Exposure to UV Rays Boost Vitamin D, May Protect Against Auto-Immune Disease. Living in sunny locations and spending time outdoors may raise the risk for skin cancer, but a new study led by UC San Francisco and the Australian National University shows that in children and young adults, sun exposure may protect against multiple sclerosis. The study follows previous work by other researchers that has demonstrated an association between increased ultraviolet exposure in childhood and lower odds of adult MS.
The study included 332 participants aged between 3 to 22, who had had MS for an average of seven months.
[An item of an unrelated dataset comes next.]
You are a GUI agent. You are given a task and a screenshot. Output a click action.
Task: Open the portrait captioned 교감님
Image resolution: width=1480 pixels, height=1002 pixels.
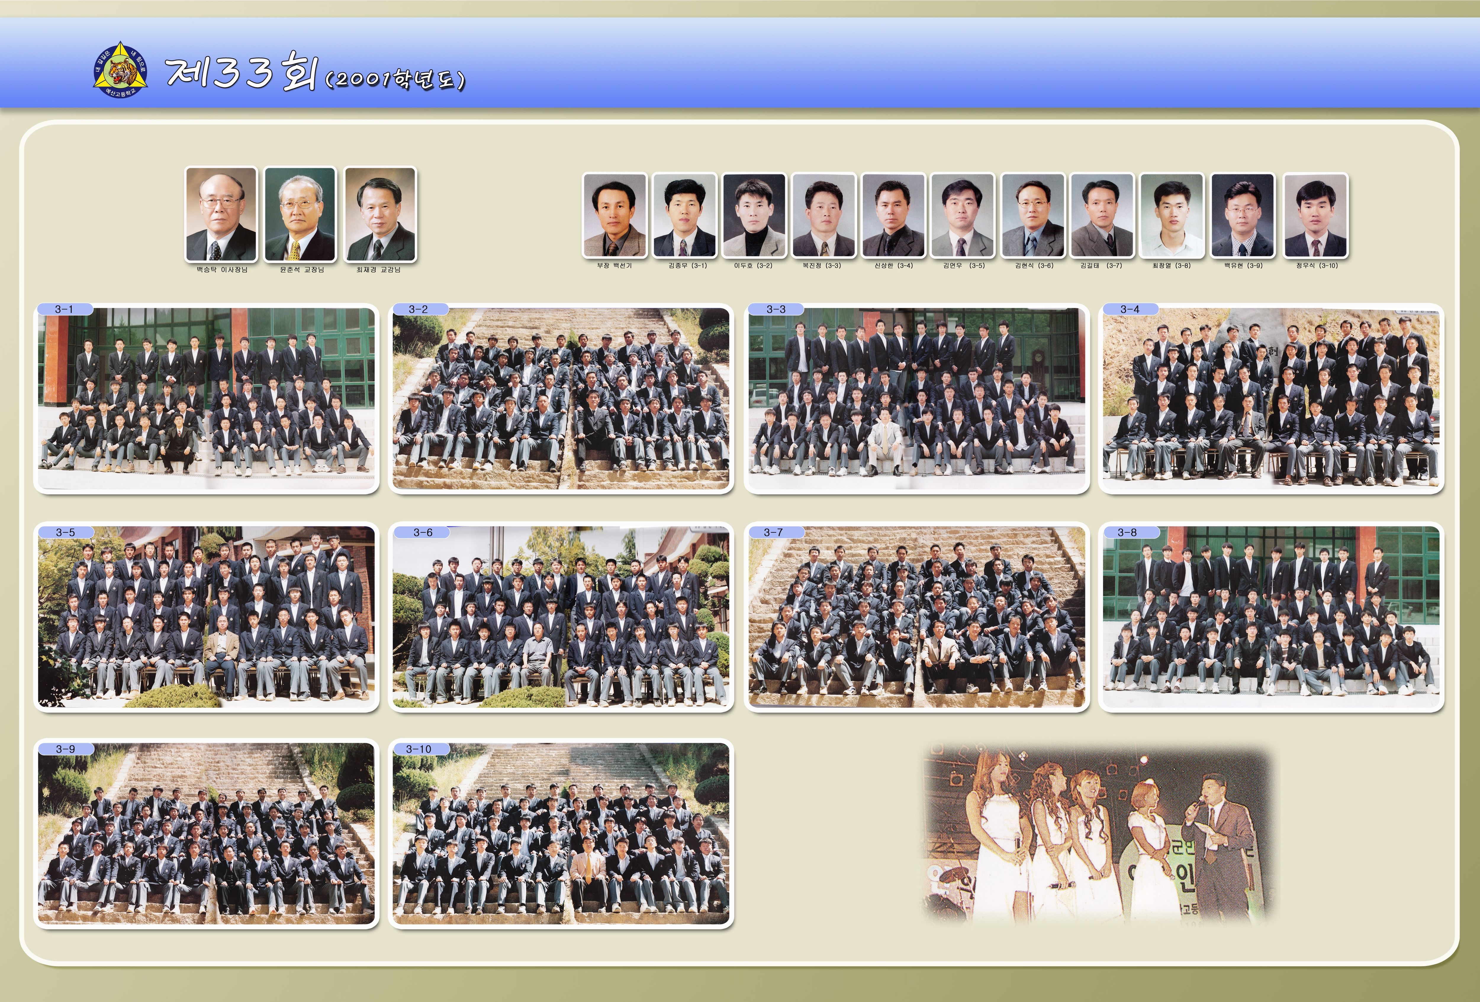point(380,213)
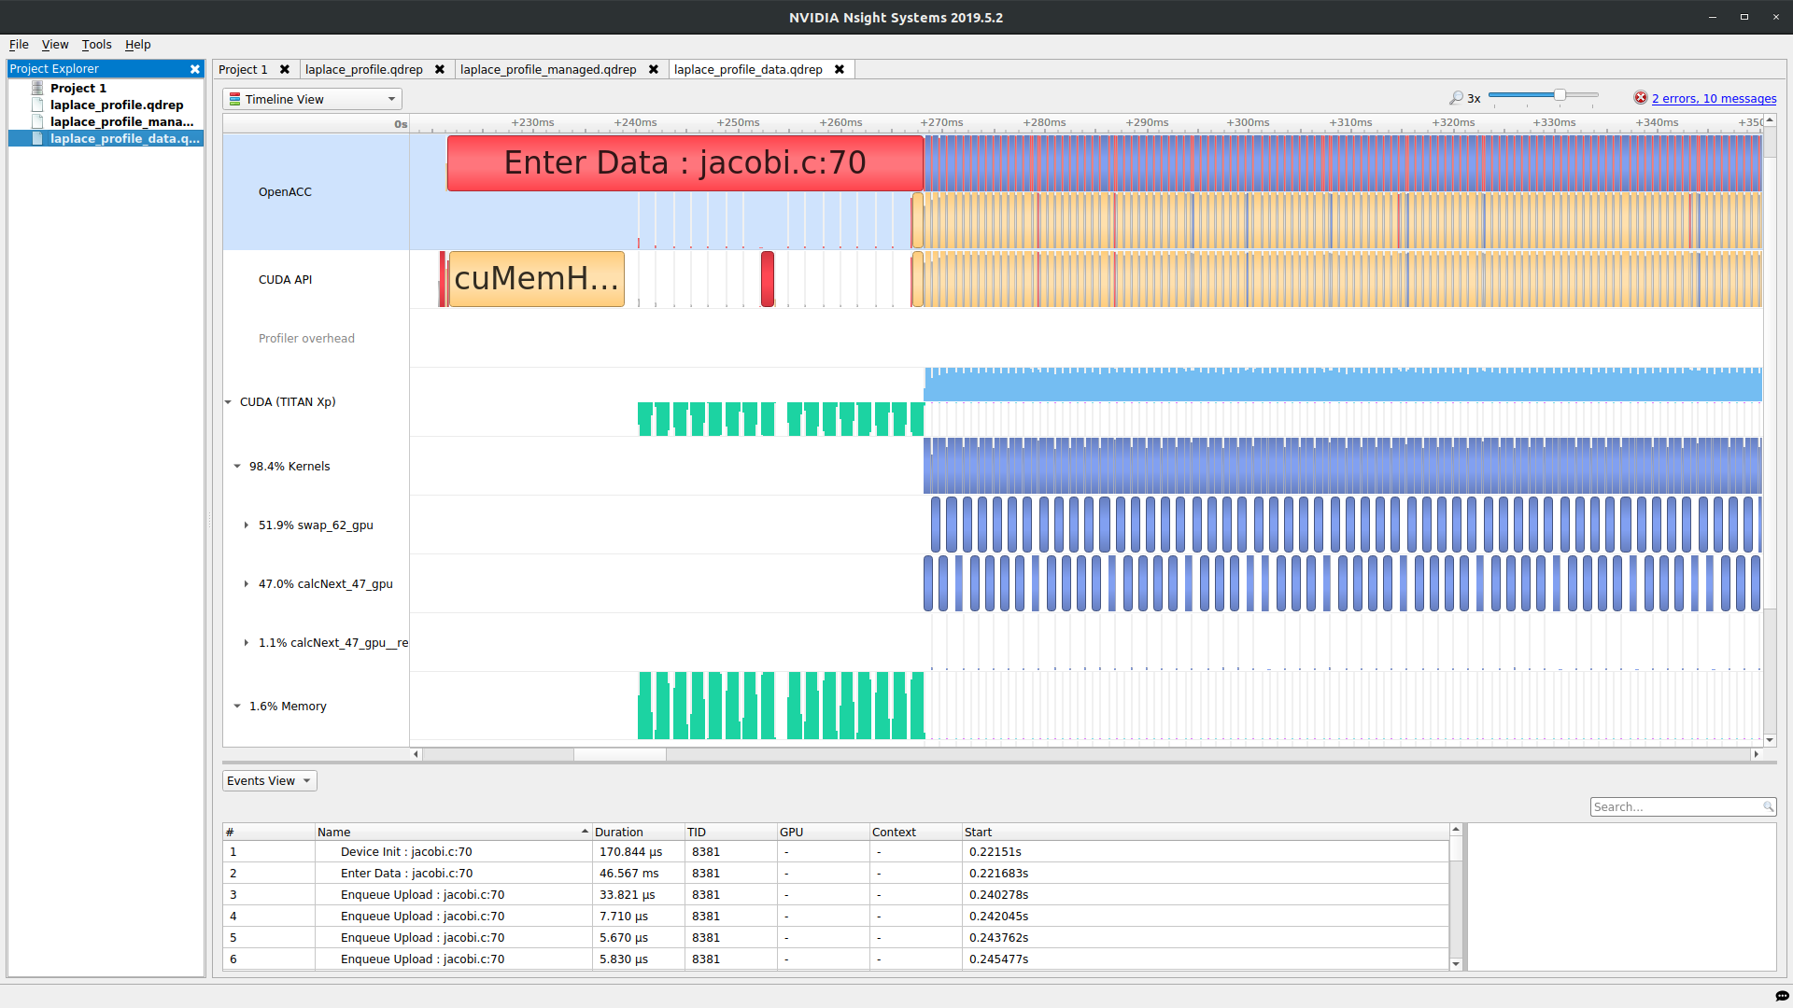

Their locations and amount of sun exposure were matched by age and sex to 534 participants without MS, the researchers reported in their study, which publishes in the online issue of Neurology, the journal of the American Academy of Neurology.
In questionnaires filled in by participants with MS or their parents, 19 percent stated that they spent less than 30 minutes daily outdoors during the previous summer, compared to 6 percent of those who did not have MS. When the researchers adjusted for MS risks, like smoking and female sex, they found that the participants who spent an average of 30 minutes to one hour outdoors daily had a 52 percent lower chance of MS, compared to those who spent an average of less than 30 minutes outdoors daily.
Limited sun exposure and/or low levels of vitamin D have been associated with other conditions. These include Parkinson’s disease, Alzheimer’s and other types of dementia, as well as schizophrenia and other auto-immune diseases like Type 1 diabetes, Crohn’s disease and lupus.